Par LUIZ WERNECK VIANNE*
L'objectif central des démocrates est de créer les conditions pour garantir la préservation du calendrier électoral
Se pourrait-il que le Brésil soit comme ça, indifférent face à l'injustice, lapidé sans lever le petit doigt pour protester contre les maux qui lui sont infligés, avalant en silence les offenses, anomique, aboulique, et que nous nous trompions complètement en l'imaginant, il n'y a pas si longtemps, pleine d'énergie et excitée à l'idée de réaliser de grandes choses ? Lorsque nous avons perdu les liens qui nous unissaient à nos plus grands et à leurs actes exemplaires, comme ceux de Mario Andrade, Drummond, Bandeira, Villa Lobos, Portinari, Niemeyer, Rondon, les lieutenants du 22, la Colonne du 24, ceux du Teatro de Arena, avec Guarnieri et Vianinha, et avec tous ceux qui ont laissé dans leur sillage la promesse qu'une société juste et solidaire s'épanouirait ici ?
Quelque chose de très grave s'est passé ici, de sorte que nous nous retrouvons dans la situation misérable du régime Bolsonaro, ennemi de notre passé, de ses traditions et de ses institutions, qui veut non seulement les rabaisser mais aussi éradiquer leur mémoire dans le but sinistre duquel il conspire déjà pour sa perpétuation.
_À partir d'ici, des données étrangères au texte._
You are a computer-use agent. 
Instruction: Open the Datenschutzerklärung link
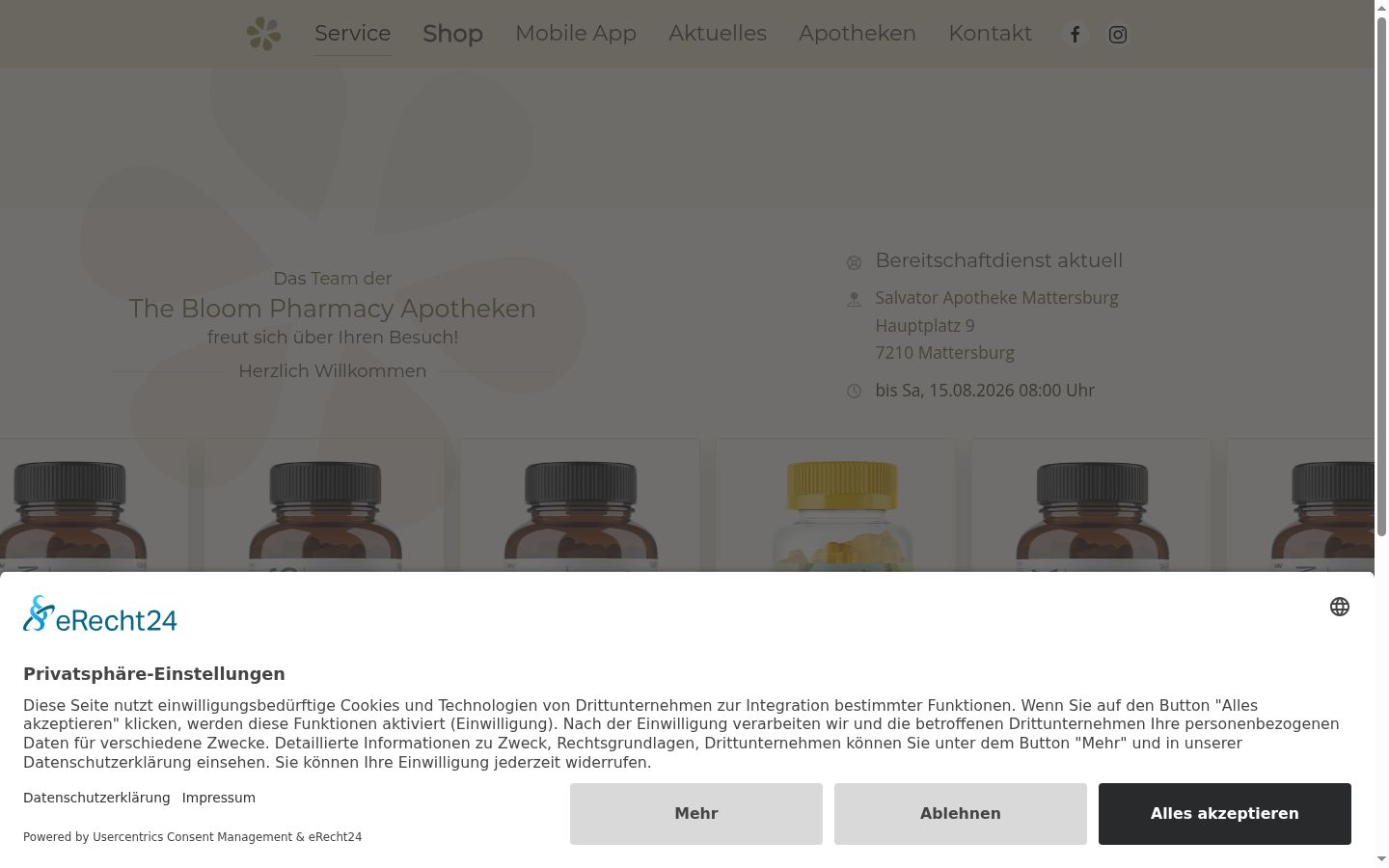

Un résultat aussi malveillant n'est pas seulement le résultat des circonstances malheureuses qui nous ont vu naître en tant que nation marquée par la stigmatisation des grands domaines et de l'esclavage, qui nous tourmente encore, car tout au long de notre histoire, y compris récemment, nous avons eu l'occasion de rechercher des avantages alternatives, que nous avons perdues pour négligence.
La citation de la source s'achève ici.